Bienvenidos a Leganés

Tengo que encontrar aquella foto en la que mi hermana Ana y yo posábamos con un sombrero vaquero, encima de un caballo y un bambi, ambos de peluche, en mis primeras fiestas de Leganés. No teníamos 10 años entre las dos y hace de esto más de 40 años. Todo el mundo dice que es difícil tener una memoria nítida de lo que pasa antes de los 5 años, pero recuerdo perfectamente aquel bambi azul marino, negro en la foto, que tenía largas orejas y con el que yo no estaba del todo de acuerdo, ya que no correspondía exactamente a la imagen de amazona que yo quería tener.
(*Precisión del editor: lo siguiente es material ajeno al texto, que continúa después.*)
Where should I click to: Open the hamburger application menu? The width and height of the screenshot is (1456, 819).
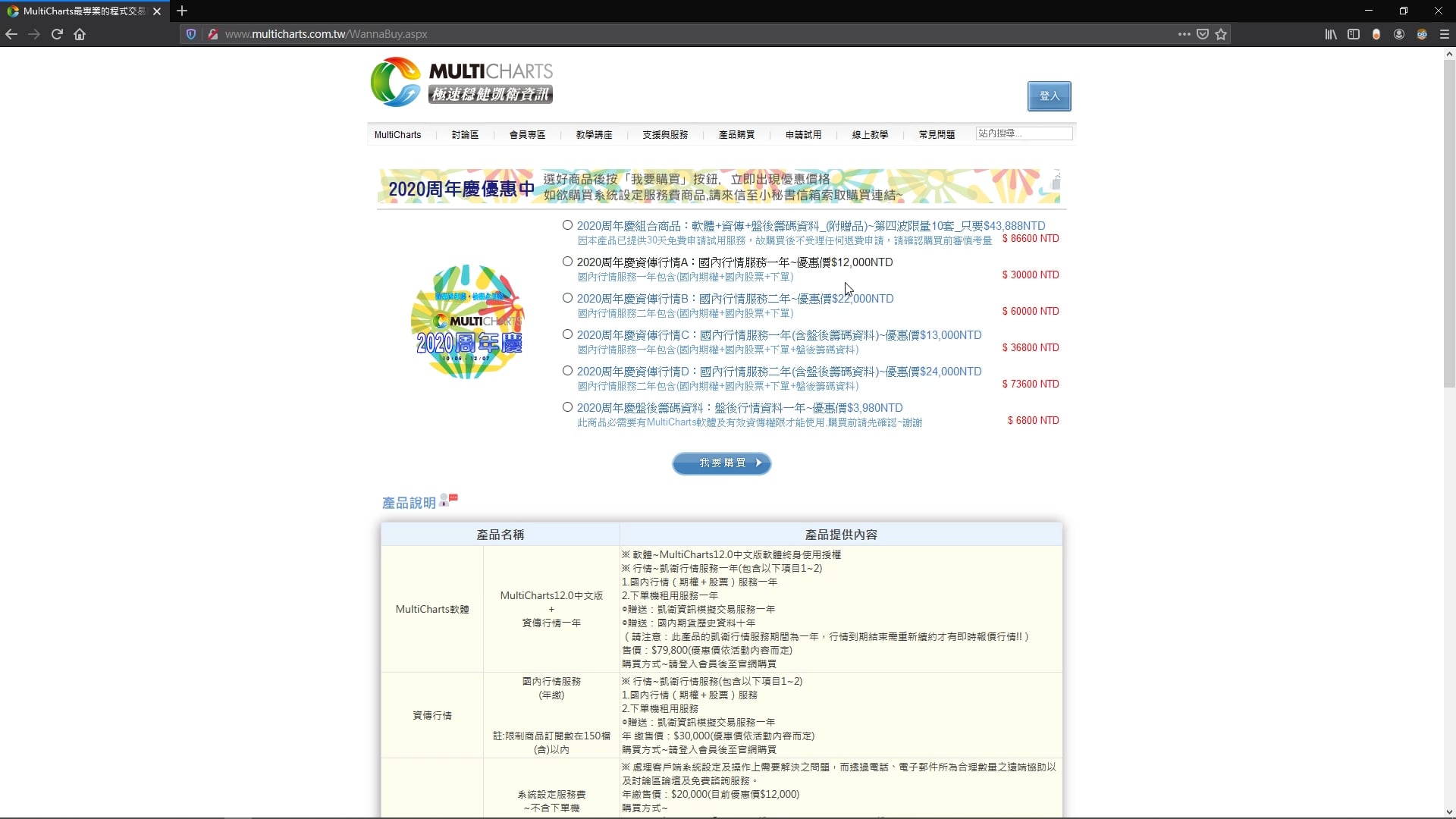pyautogui.click(x=1445, y=34)
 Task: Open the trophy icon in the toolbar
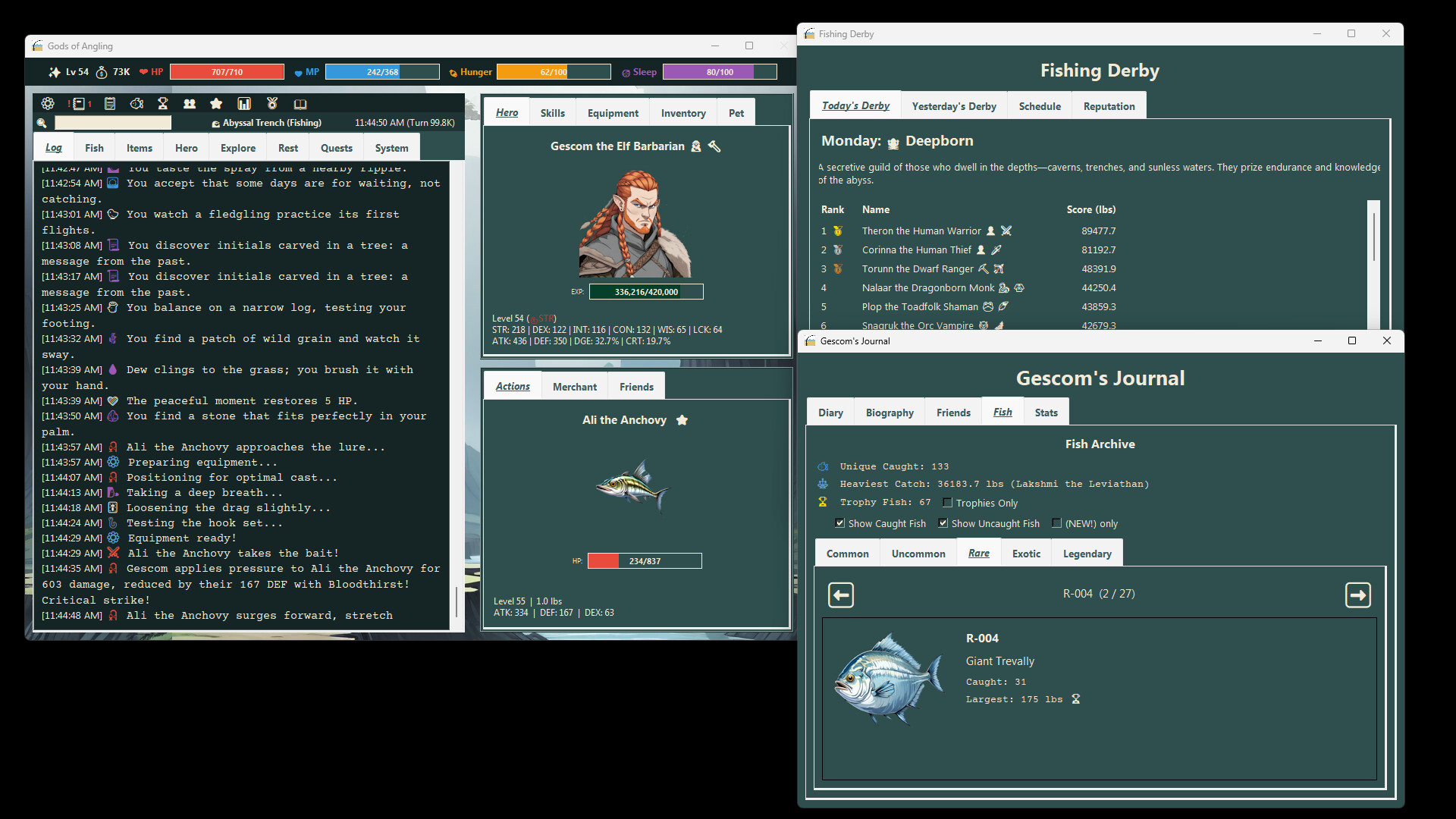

Mi hermana tuvo más suerte y su caballo negro, algo más bajito, iba perfectamente en armonía con el sombrero y las pistolas que el fotógrafo nos colocó. Ese es mi primer recuerdo de Leganés, mi primera conciencia cierta de esta ciudad, que entonces tenía 20.000 habitantes y unas fiestas divertidísimas, caballos de peluche incluidos.

He querido comenzar esta anónima bitácora con una genuina primera imagen leganense de mi memoria. Uno de los protagonistas me falta desde 1990, papá, mi querido papá. En aquellas fiestas le recuerdo como un hombre joven y fuerte que podía cogernos en sus brazos y llevarnos a hombros. También recuerdo que me convenció de que el bambi era la montura más original que una niña podía tener. Sé que puedes verme, allí donde estés. Y tenías razón, un bambi de peluche es mucho mejor que un caballo bajito.